Signer for Kubernetes CSR signing API that passes certificate requests to the Keyfactor Web API for signing with a trusted enterprise CA
This signer operates within the kubernetes certificate signing request API and listens for approved CSRs designated for the signer (by default, it matches CSRs with "keyfactor.com/*"). This allows workloads within the cluster or Istio service mesh to obtain trusted identity certificates from an enterprise PKI while providing InfoSec and OpSec teams with insight into the certificates being issued and control over the certificate issuance requirements and content.
-
Configure your Keyfactor environment with an account, API application, and certificate template for enrollment. Information can be found in the Keyfactor reference guide.
-
Create the following string metadata fields in your Keyfactor instance:
- Cluster
- Service
- PodName
- PodIP
- PodNamespace
- TrustDomain
-
Clone this repository or download and unzip the binary release to a suitable location in your cluster control plane.
-
Install kubectl, helm, and their dependencies if not already present.
-
Open credentials/credentials.yaml and enter the following information: # Endpoint of Keyfactor Platform
endPoint: "http://192.168.0.24"
# Name of certificate authority for enrollment
caName: "Keyfactor.thedemodrive.com\Keyfactor Test Drive CA 2 "

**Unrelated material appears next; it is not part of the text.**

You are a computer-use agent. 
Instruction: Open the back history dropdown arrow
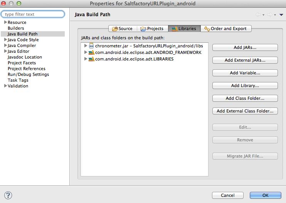coord(263,15)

# Basic auth credentials for authentication header: "Basic ...."
authToken: "Basic RE9NQUlOXFVzZXI6UGFzc3dvcmQ="
# API path to enroll new certificate from Keyfactor
enrollPath: "/KeyfactorAPI/Enrollment/CSR"

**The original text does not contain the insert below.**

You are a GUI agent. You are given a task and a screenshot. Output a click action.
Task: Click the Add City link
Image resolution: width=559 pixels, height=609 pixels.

# Certificate Template for Istio certificate enrollment
caTemplate: "KubernetesNode"
# ApiKey from Api Setting, to enroll certificates for Istio
appKey: "uYl+FKUbuFpRWg=="
# ApiKey for auto provisioning TLS server / client certificates
provisioningAppKey: "uYl+FKUbuFpRWg=="
# CA Template for auto provisioning TLS server / client certificates
provisioningTemplate: "KubernetesNode" -
Create the keyfactor namespace with these credentials as a secret:
kubectl create namespace keyfactor
kubectl create secret generic keyfactor-credentials -n keyfactor --from-file credentials/credentials.yaml -
Install Keyfactor signer with helm
helm package charts
helm install keyfactor-k8s -n keyfactor ./keyfactor-kubernetes-0.0.1.tgz -f charts/values.yaml -
When the pod in the keyfactor namespace is up, you can test the configuration with the provided sample CSR. Note that depending on your selected template and Keyfactor configuration, this may not represent a valid request.
kubectl apply -f sample/test-csr.yaml
kubectl approve TestABCDEFNAME
After a few seconds, you should be able to see two certificates issued in your Keyfactor instance: one for the pod created in the keyfactor namespace to communicate via mTLS within the cluster, and one from the sample CSR (if the CSR issuance failed, your Keyfactor instance will reflect that instead).